O julgamento teve início na quarta-feira quando Ricardo Lewandowski, relator da ação do DEM contra o sistema de reserva de vagas da Universidade de Brasília (UnB), rejeitou o pedido do partido político e reconheceu a constitucionalidade do ingresso. O sistema da UnB prevê a destinação de 20% das vagas do vestibular a candidatos autodeclarados negros ou pardos. A universidade defendia que isso soluciona uma desigualdade histórica. O DEM, por sua vez, afirmava que o sistema fere o princípio da igualdade e ofende dispositivos que estabelecem o direito universal à educação.
Por volta das 19h, o ministro Celso de Mello deu início a sua fala, favorável ao modelo adotado desde 2004 pela Universidade de Brasília (UnB). Antes dele, Marco Aurélio considerou constitucional as cotas. Gilmar Mendes deu o sétimo voto favorável, mas disse que é necessária a revisão do modelo de cotas com uma ressalva ao voto do relator Ricardo Lewandowski.
O ministro Luiz Fux foi o primeiro a se pronunciar nesta quinta-feira. Elogiando o voto do relator feito ontem, Fux definiu que ações afirmativas ainda são necessárias em um País com desigualdades sociais tão grandes como o Brasil. "A opressão racial dos anos da sociedade escravocrata brasileira deixou cicatrizes que se refletem no campo da escolaridade. A injustiça do sistema é absolutamente intolerável", disse.
Confusão
Quase ao final de seu voto, o ministro Fux foi interrompido por um índio que protestava dentro do plenário pela inclusão da etnia nas discussões sobre o sistema de cotas. Identificado como Araju Sepeti, o índio guarani de Mato Grosso chamou os ministro de racistas e urubus e foi retirado pelos seguranças da Corte.
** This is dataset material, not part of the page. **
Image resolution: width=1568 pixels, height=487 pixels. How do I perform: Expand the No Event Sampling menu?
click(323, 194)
Após a retomada da sessão, Fux disse que "a ansiedade é o mal da humanidade" e então citou o direito dos indígenas, conforme tinha pedido o índio retirado do plenário.
A ministra Rosa Weber, por sua vez, afirmou que não se pode dizer que os brancos em piores condições financeiras têm as mesmas dificuldades dos negros, porque nas esferas mais almejadas das sociedades a proporção de brancos é maior que de negros.
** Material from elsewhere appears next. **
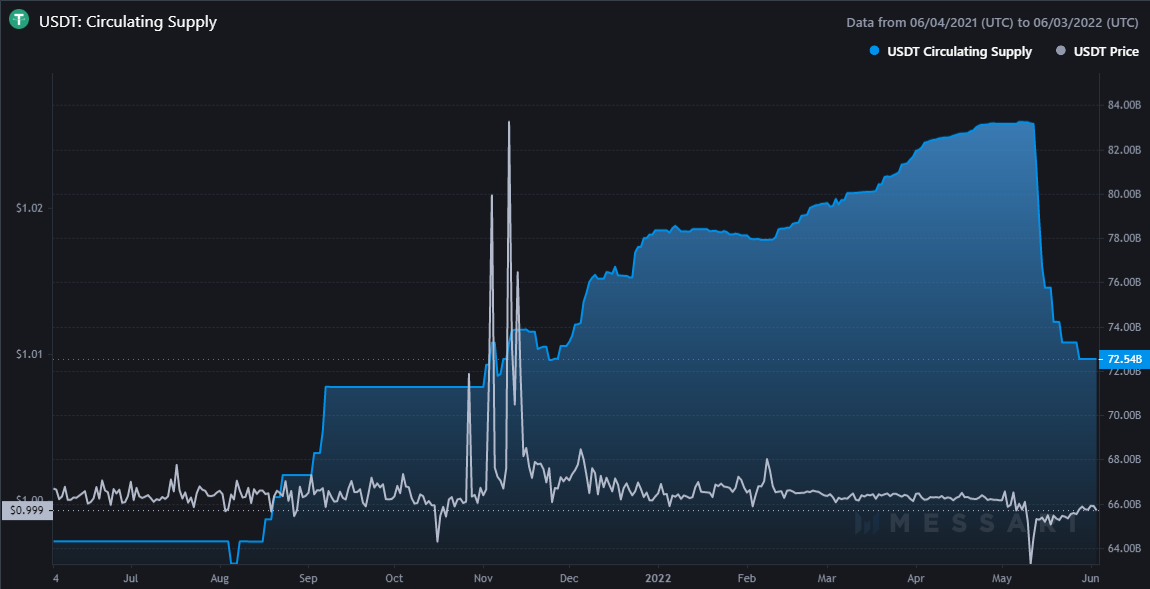Click the $1.01 label on the left axis

click(27, 354)
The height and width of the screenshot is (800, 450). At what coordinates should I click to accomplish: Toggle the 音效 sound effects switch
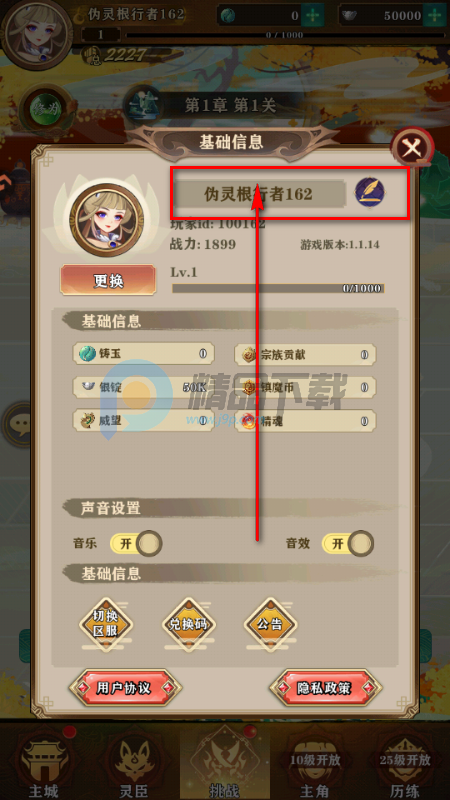348,543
"A representatividade, na pirâmide social, não está equilibrada. Se os negros não chegam à universidade, por óbvio não compartilham com igualdade de condições das mesmas chances dos brancos. Se a quantidade de brancos e negros fosse equilibrada, seria plausível dizer que o fator cor é desimportante. A mim não parece razoável reduzir a desigualdade social brasileira ao critério econômico", disse a ministra.
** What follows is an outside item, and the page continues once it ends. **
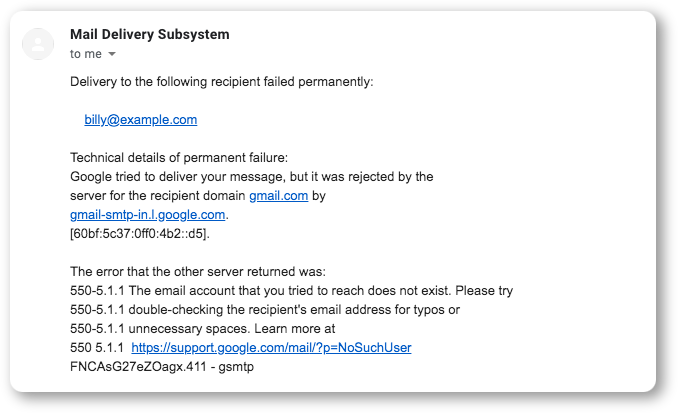Click the FNCAsG27eZOagx.411 - gsmtp line
The image size is (678, 413).
pos(162,367)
Já na opinião da ministra Cármen Lúcia, que votou em seguida também a favor das cotas raciais, as ações afirmativas não são as melhores opções. "A melhor opção é ter uma sociedade na qual todo mundo seja livre para ser o que quiser. Isso é uma etapa, um processo, uma necessidade em uma sociedade onde isso não aconteceu naturalmente", disse Cármen Lúcia.
Discriminação enraizada
Após um intervalo de quase 40 minutos, Joaquim Barbosa, o único ministro negro da Corte Suprema, fez um voto que não chegou a 10 minutos. Barbosa acusou que a discriminação está tão enraizada na sociedade brasileira que as pessoas nem percebem.
"Aos esforços de uns em prol da concretização da igualdade que contraponham os interesses de outros na manutenção do status quo, é natural que as ações afirmativas sofram o influxo dessas forças contrapostas e atraiam resistência da parte daqueles que historicamente se beneficiam da discriminação de que são vítimas os grupos minoritários. Ações afirmativas têm como objetivo neutralizar os efeitos perversos da discriminação racial", disse Barbosa em seu voto.
O voto decisivo foi dado pelo ex-presidente da Corte, ministro Cezar Peluso. Interrompido por apartes dos ministros Gilmar Mendes e Joaquim Barbosa, Peluso resumiu a questão ao afirmar que as cotas são necessárias à sociedade brasileira no atual momento, mas que devem ser analisada no futuro para verificar se ainda atingem o objetivo de inserir afrodescendentes em posições de mais destaque.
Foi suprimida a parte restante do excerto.